Bargains and Ballads
If you’re a regular listener to Plains Folk, it’s likely we share certain values. One of these is that life is not a purely transactional matter. There are important things that are not reducible to calculation and exchange. On the other hand, you have to make a living. One of the delightful findings of my investigation of folksong on the Great Plains is that it is possible to combine commerce and art. I’m talking about the phenomenon, fairly common in the heyday of prairie balladry, of singing storekeepers. These guys gave their customers both bargains and ballads.
I remember decades ago I discovered a grocer in Eureka, Kansas, named Joe Gray, proprietor of the Arkansas Market from 1930 to about 1953. He prided himself on his fresh fruits and vegetables, sang about their virtues, and sometimes slipped printed broadsides of his original compositions into customers’ bags. One of his broadsides was a commentary on the Great Depression.
It’s stocks and it’s bonds and it’s large corporations
That’s caused great distress to God’s own creation.
It’s pooling of wealth and it’s pooling of wheat,
That’s why we’re all hungry with plenty to eat.
Most of the bargain-basement balladeers I have uncovered recently steered clear of politics and concentrated on a blend of the quality of their goods and the humor of everyday life. In Williston during the 1890s and early 1900s there was a grocer named F. J. Davies, a delightful and disreputable character.
In 1898 Davies was charged with robbery for a complicated scheme wherein he ran afoul of his partner over a fraudulent game of chance.

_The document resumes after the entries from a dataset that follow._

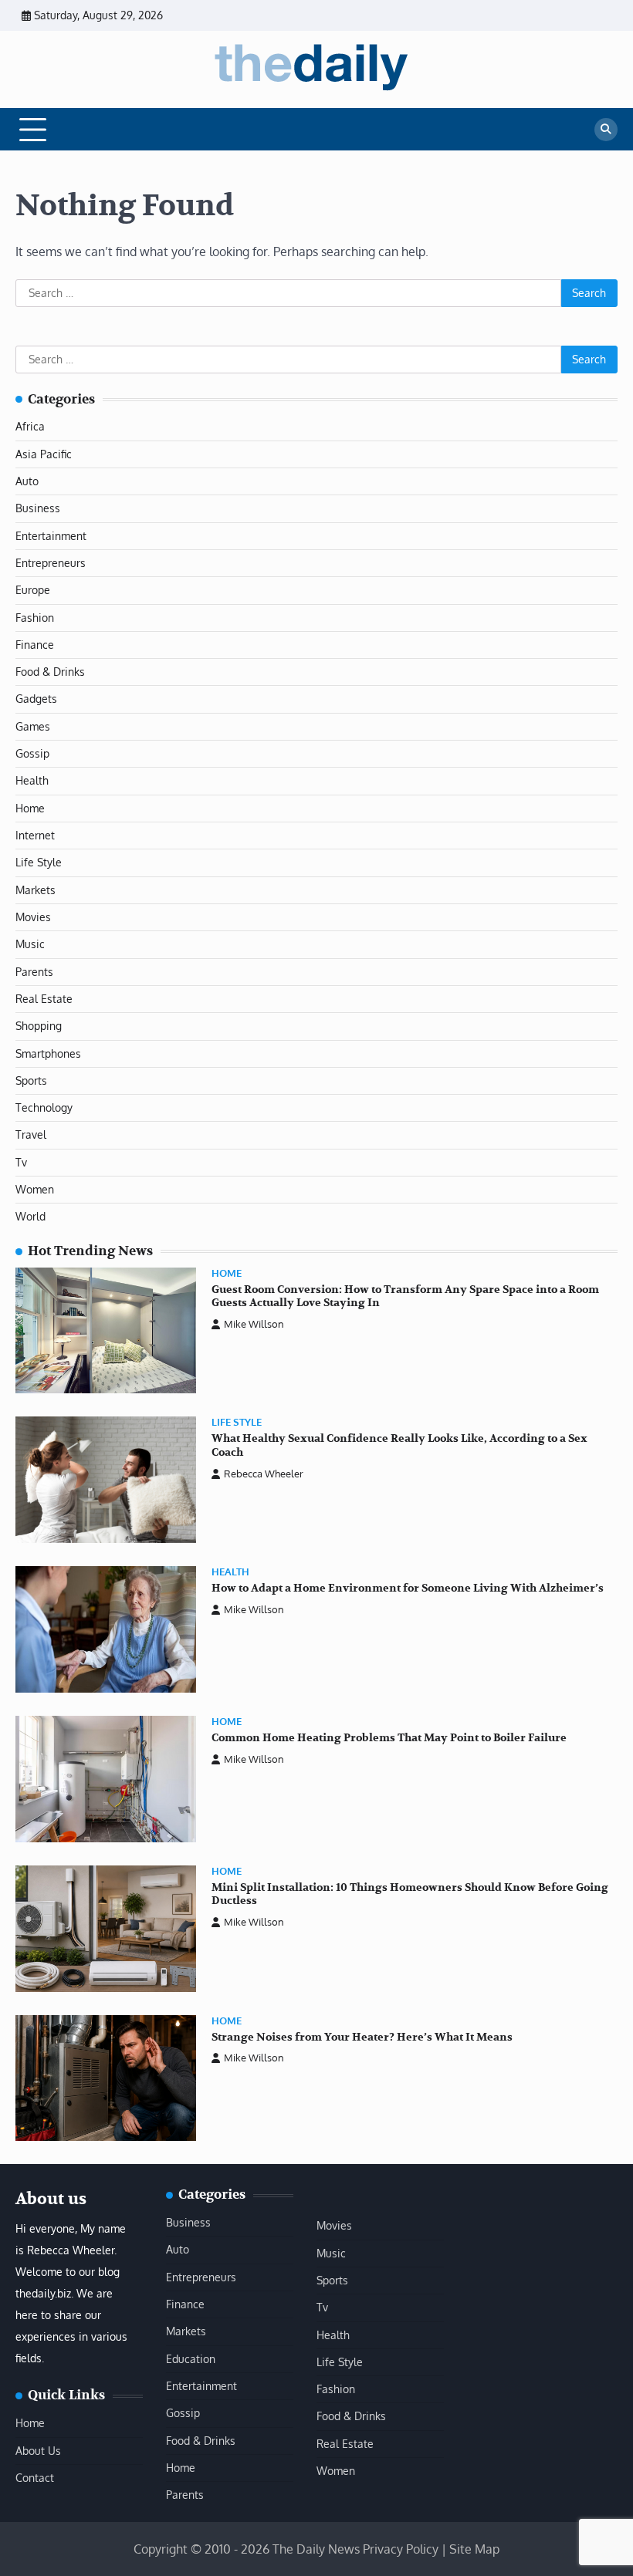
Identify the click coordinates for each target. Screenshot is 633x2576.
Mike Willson (254, 1324)
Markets (35, 889)
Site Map (474, 2549)
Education (190, 2358)
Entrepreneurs (50, 562)
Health (32, 780)
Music (30, 943)
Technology (44, 1107)
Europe (32, 589)
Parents (34, 971)
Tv (21, 1162)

Davies beat the robbery charge and somehow walked, too, on the illegal gambling operation. In subsequent years, the grocer faced various charges of violating the prohibition laws. Most of the time, however, he concentrated on wooing customers to his grocery by placing enthusiastic ads in the Williston Graphic, and — singing original ballads.
Come along, come along, don’t you hear me cry:
Come along, come along, if apples you would buy,
Come running good and fast, but do not break your neck —
And I will sell you apples at the lowest price per peck.
Over in Great Falls around the same time we find the singing haberdasher, Mike Mullin, proprietor of Mikehasit — all one word, Mikehasit — “The Store for All the Men,” as he advertised it. Mike’s slogan, of course, was “MIKEHASIT,” and he got his customers to write ballads about him.
If you, dear reader, wish to know
The proper place for men to go
To get good goods at prices low — MIKEHASIT.
Suspenders, socks or underwear,
Collars that won’t rip or tear —
The best of everything is there — MIKEHASIT.
Mike himself turned his poetic talents to community subjects, such as the exploits of the town baseball club. I think his best composition, though, is “Waiting for a Chinook.” He took his title from the famous painting by Charlie Russell, Waiting for a Chinook; advised his customers to quit grousing about winter weather; and in the meantime, while waiting for a chinook to warm things up,
If you want a bargain in fine clothing
That will make you smile while waiting for a chinook — MIKEHASIT.